A genetic predisposition to hyperglycemia may raise the odds of coronary artery disease risk, independent of other risk factors, including type 2 diabetes. According to Merino et al. (p. 687), this suggests that lowering glucose levels might prove beneficial for cardiovascular health—even in individuals without diabetes. Taking in genomic data from hundreds of thousands of individuals, the authors identified (via a Mendelian randomization approach) a range of genetic variants that were associated with increased fasting blood glucose. After excluding variants that were known to be associated with type 2 diabetes, they were left with a set of 12 variants that raised fasting glucose without increasing type 2 diabetes risk.

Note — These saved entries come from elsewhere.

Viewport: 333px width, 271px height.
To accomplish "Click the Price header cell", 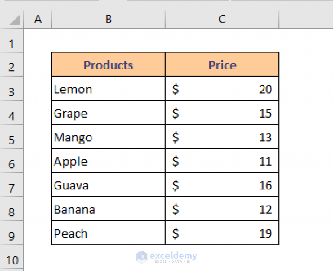I will coord(222,65).
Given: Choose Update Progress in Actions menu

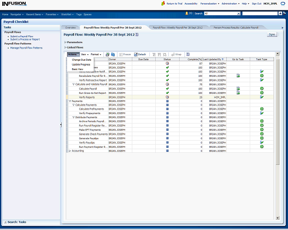Looking at the screenshot, I should tap(81, 65).
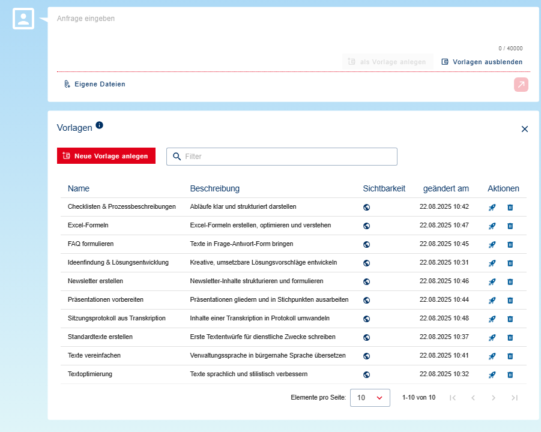Remove the Präsentationen vorbereiten template with trash

pyautogui.click(x=510, y=300)
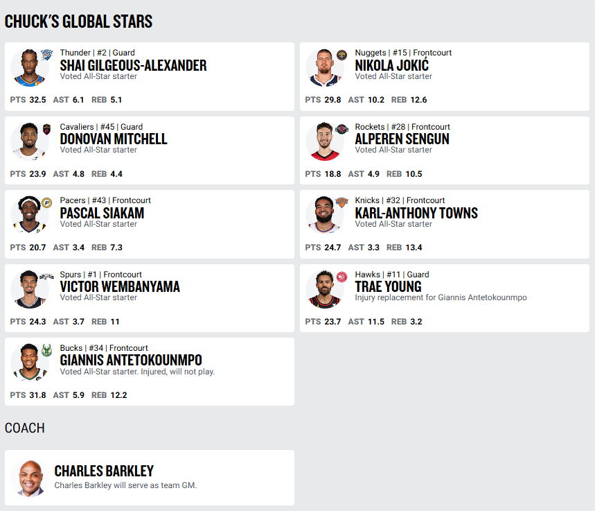Open the Trae Young name link
The height and width of the screenshot is (511, 595).
click(x=388, y=286)
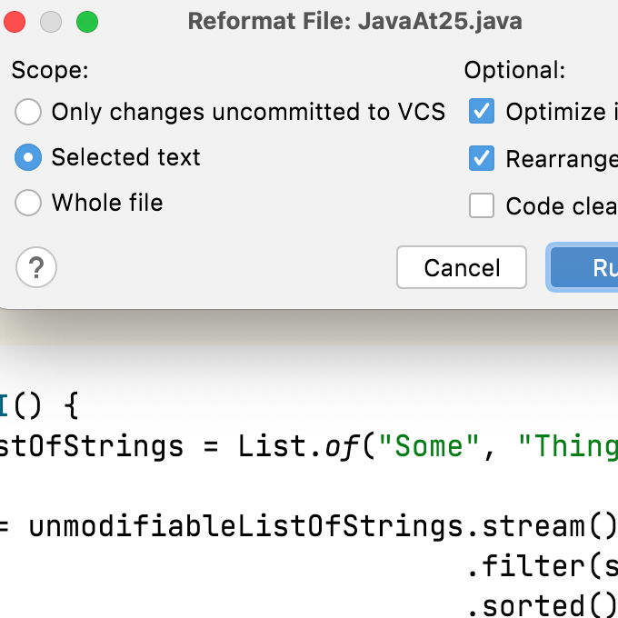Viewport: 618px width, 618px height.
Task: Toggle the Rearrange entries checkbox
Action: (482, 158)
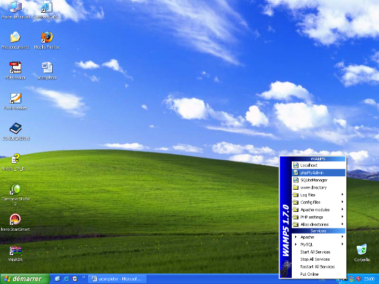Open the Mozilla Firefox desktop shortcut
379x284 pixels.
point(47,38)
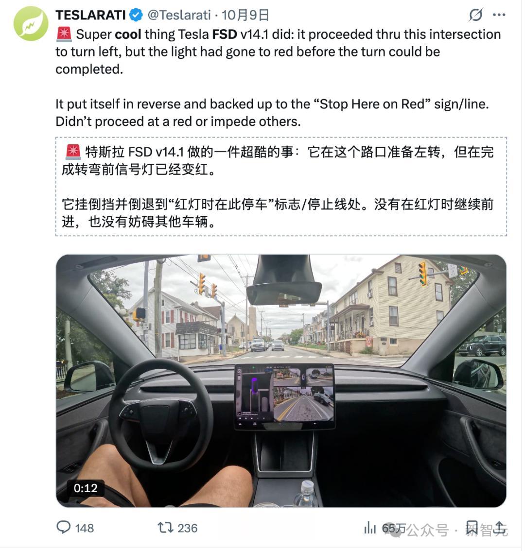Open the 10月9日 post date link

pyautogui.click(x=245, y=15)
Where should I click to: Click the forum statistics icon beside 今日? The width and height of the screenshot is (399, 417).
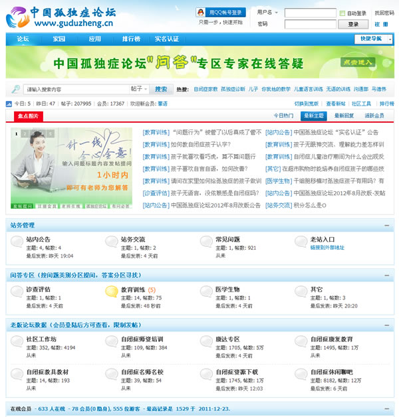[8, 104]
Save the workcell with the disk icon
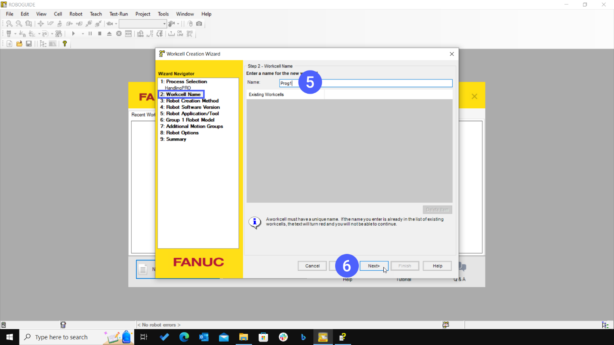 pyautogui.click(x=29, y=43)
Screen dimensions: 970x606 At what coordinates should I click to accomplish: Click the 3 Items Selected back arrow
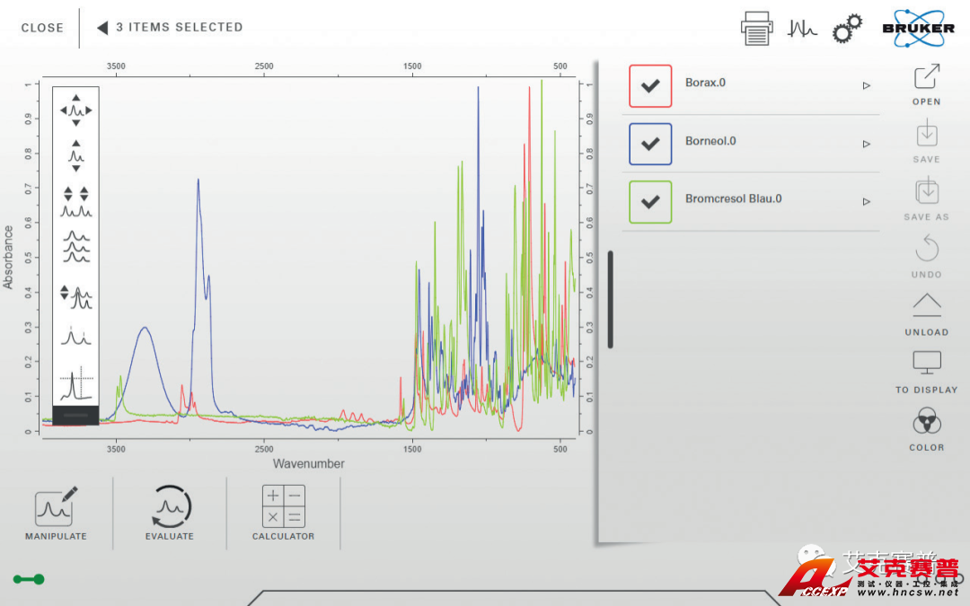pos(102,28)
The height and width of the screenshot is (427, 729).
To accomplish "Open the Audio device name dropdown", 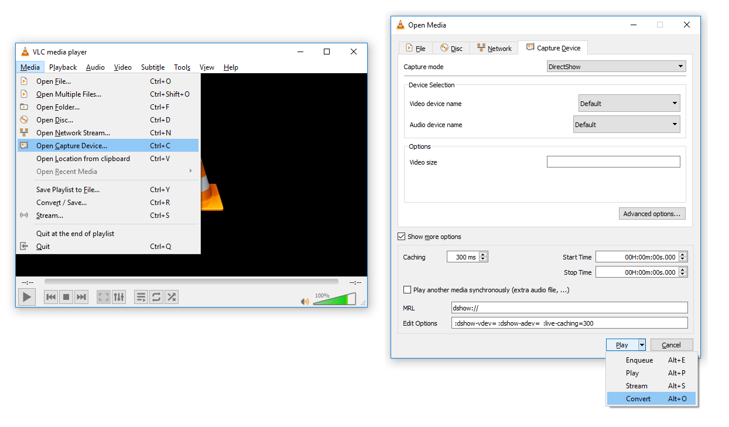I will click(x=627, y=125).
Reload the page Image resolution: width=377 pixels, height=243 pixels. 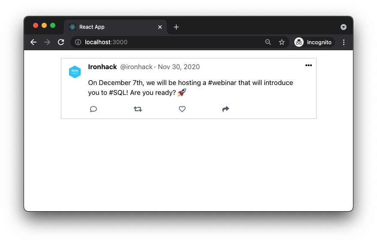(x=61, y=42)

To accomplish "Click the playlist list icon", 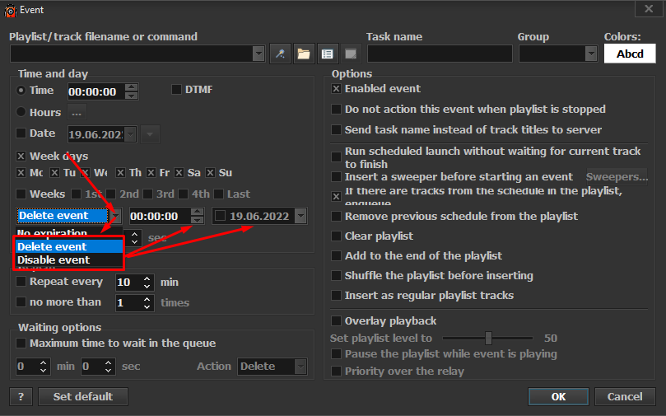I will coord(327,54).
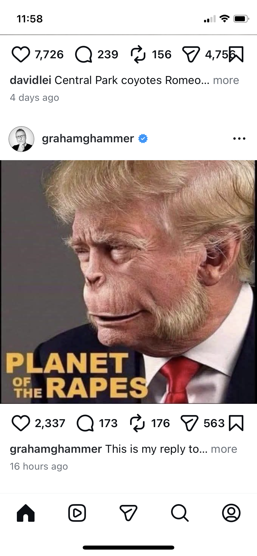Repost the grahamghammer post
The width and height of the screenshot is (257, 556).
click(x=137, y=423)
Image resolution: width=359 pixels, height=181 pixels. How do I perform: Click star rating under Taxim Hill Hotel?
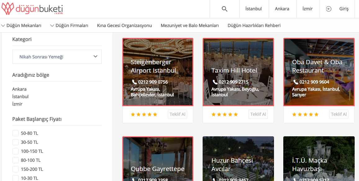(225, 114)
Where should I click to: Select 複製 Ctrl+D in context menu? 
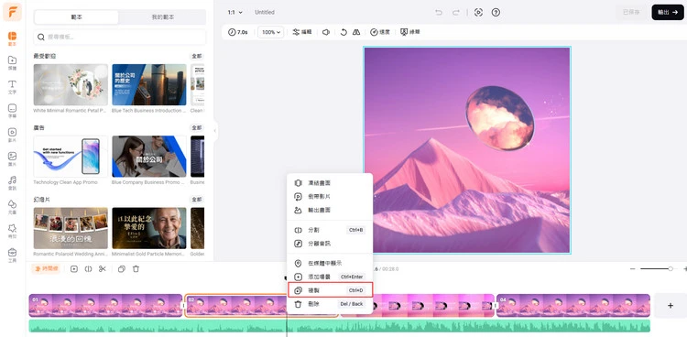(x=330, y=290)
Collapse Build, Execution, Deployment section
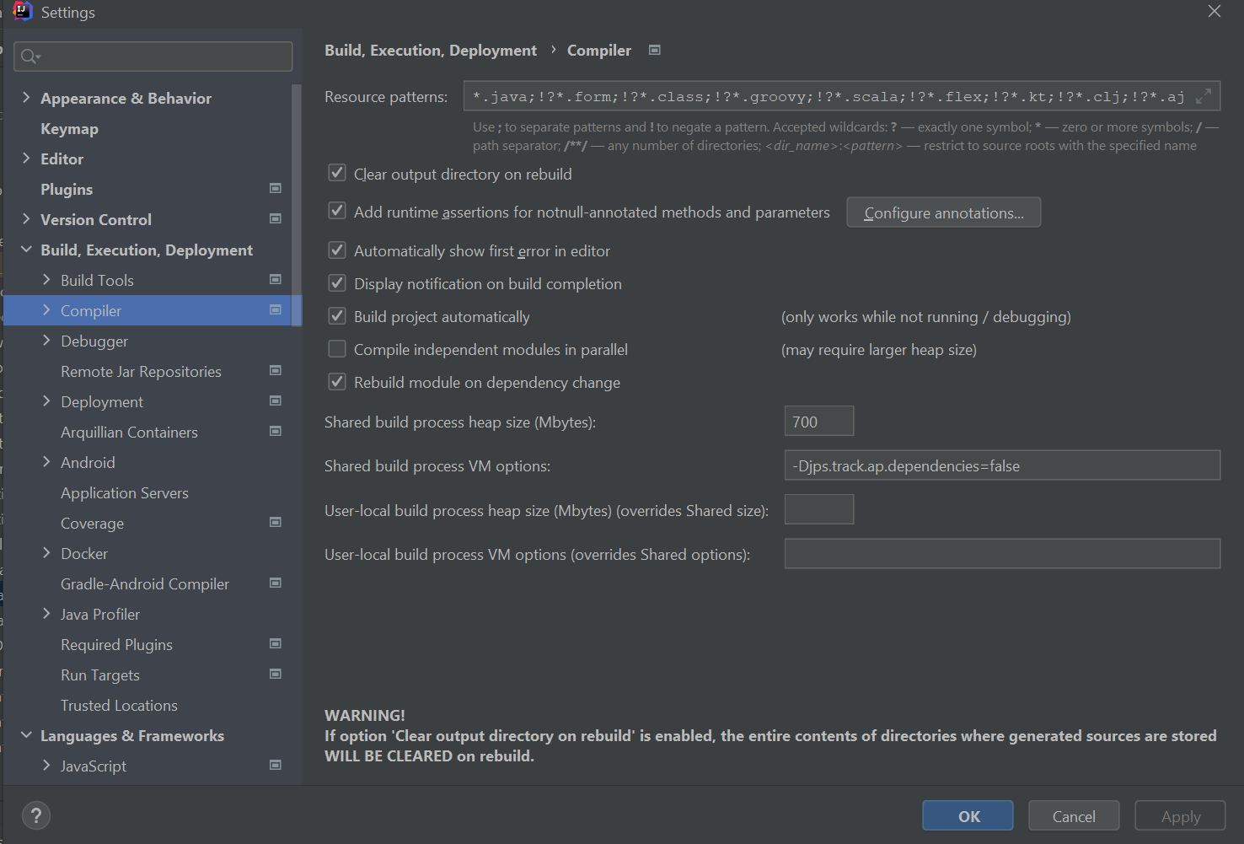 coord(26,250)
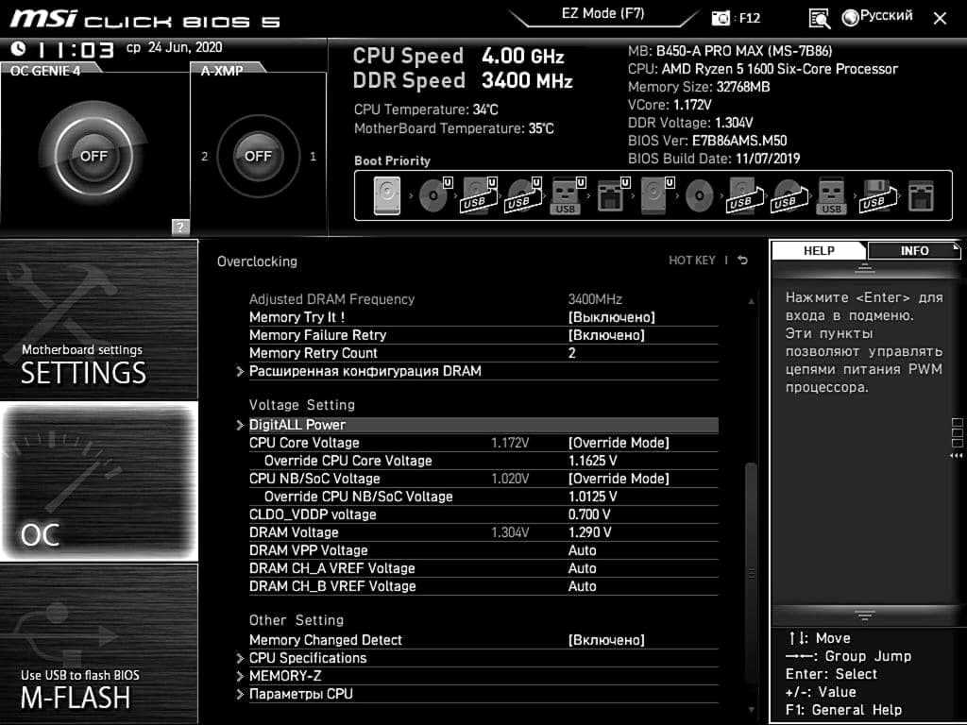The width and height of the screenshot is (967, 725).
Task: Click the back arrow next to HOT KEY
Action: tap(743, 261)
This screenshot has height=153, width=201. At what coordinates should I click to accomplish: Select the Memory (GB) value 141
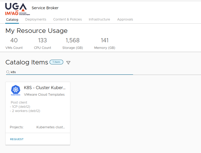[105, 40]
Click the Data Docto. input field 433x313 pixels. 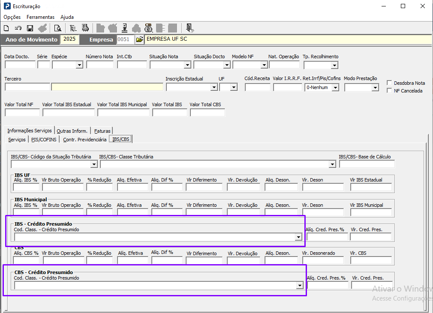coord(20,65)
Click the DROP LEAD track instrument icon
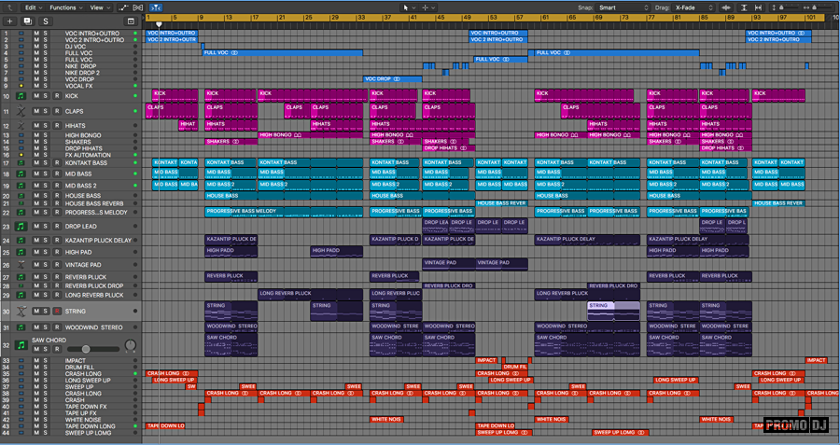 point(20,227)
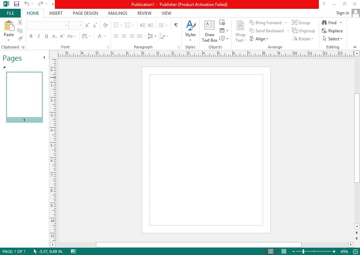The height and width of the screenshot is (255, 360).
Task: Toggle bold formatting
Action: click(x=31, y=36)
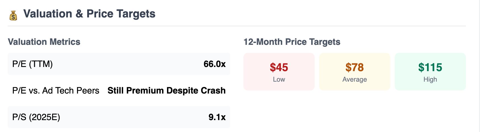480x132 pixels.
Task: Click the $45 low target value
Action: point(279,67)
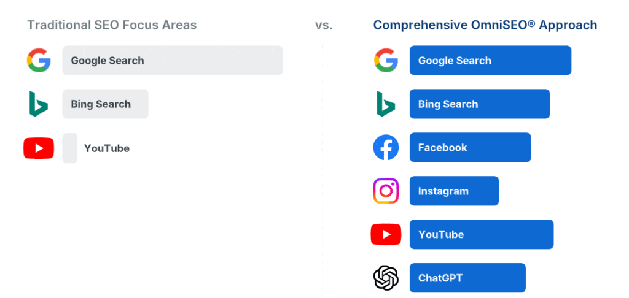
Task: Click the blue YouTube bar
Action: pyautogui.click(x=482, y=234)
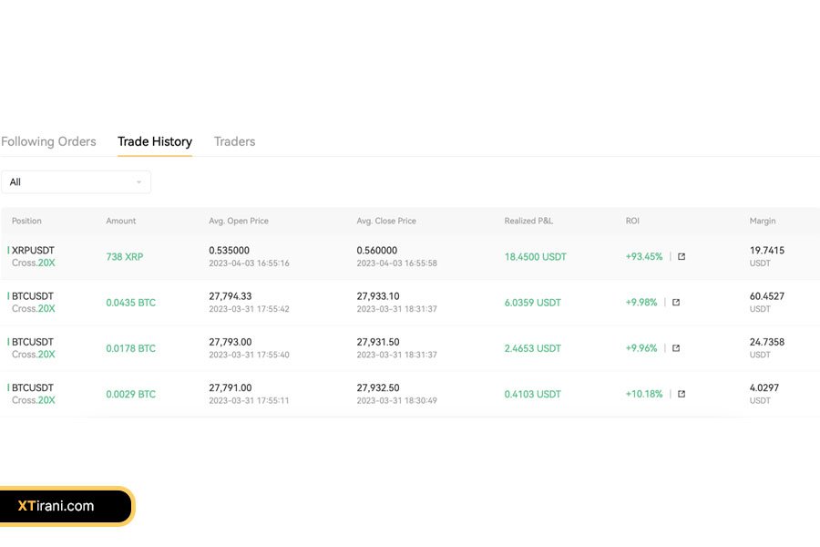Viewport: 820px width, 547px height.
Task: Open the All filter dropdown
Action: click(x=76, y=182)
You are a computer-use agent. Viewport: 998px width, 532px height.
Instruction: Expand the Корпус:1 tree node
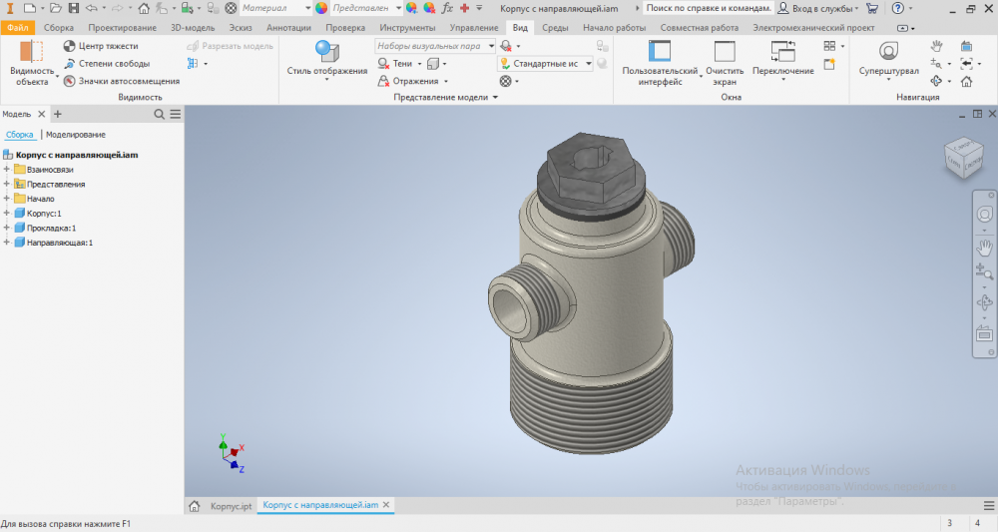point(7,214)
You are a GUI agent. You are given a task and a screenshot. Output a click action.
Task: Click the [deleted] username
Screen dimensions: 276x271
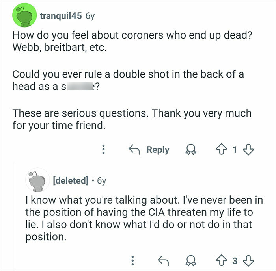70,180
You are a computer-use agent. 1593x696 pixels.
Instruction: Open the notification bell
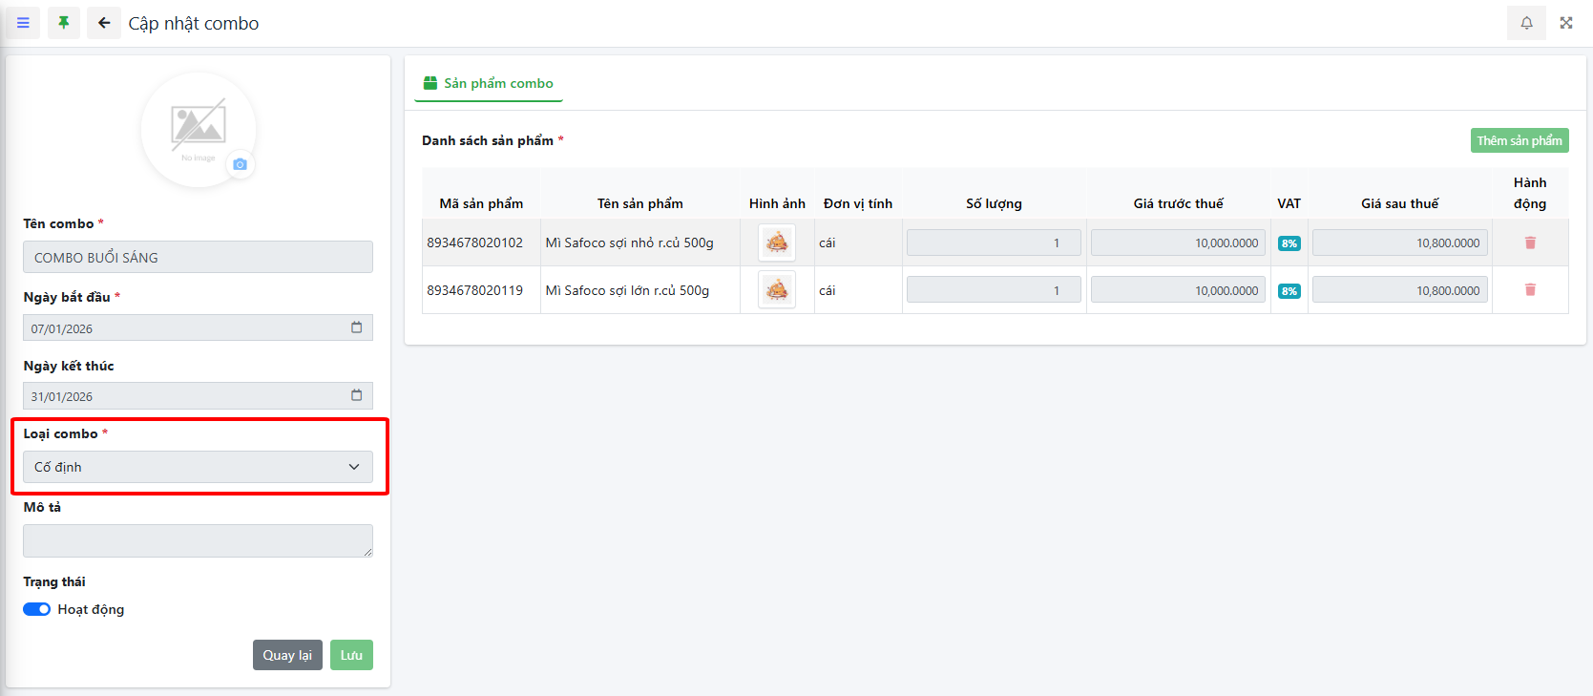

Indeed, for every 1 mmol/L increase in blood glucose there was reportedly an increase in coronary artery disease risk odds of 43%. Even after accounting for variants with pleiotropic/heterogeneous effects on other risk factors for coronary artery disease (blood lipids, blood pressure, and obesity), the relationship stood firm conferring ∼33% increased risk for the disease. While the study could not explore any mechanisms of action due to the design, the authors suggest that their observations fit well with data on a potential link between levels of blood glucose and structural changes in arterial walls (i.e., atherosclerosis). Consequently, they say that a lifetime exposure to elevated blood glucose may well be enough to have detrimental effects in terms of cardiovascular disease, irrespective of the presence of type 2 diabetes. Author Jose C. Florez said: “Our study uses genetic means to resolve an ongoing controversy of whether addressing glycemia has cardiovascular benefit. Randomized controlled trials of intensive glucose control in type 2 diabetes have not been conclusive. Here, we provide evidence in support of glucose as an independent cardiovascular risk factor; the corollary is that glucose lowering would be beneficial in preventing coronary artery disease outcomes.”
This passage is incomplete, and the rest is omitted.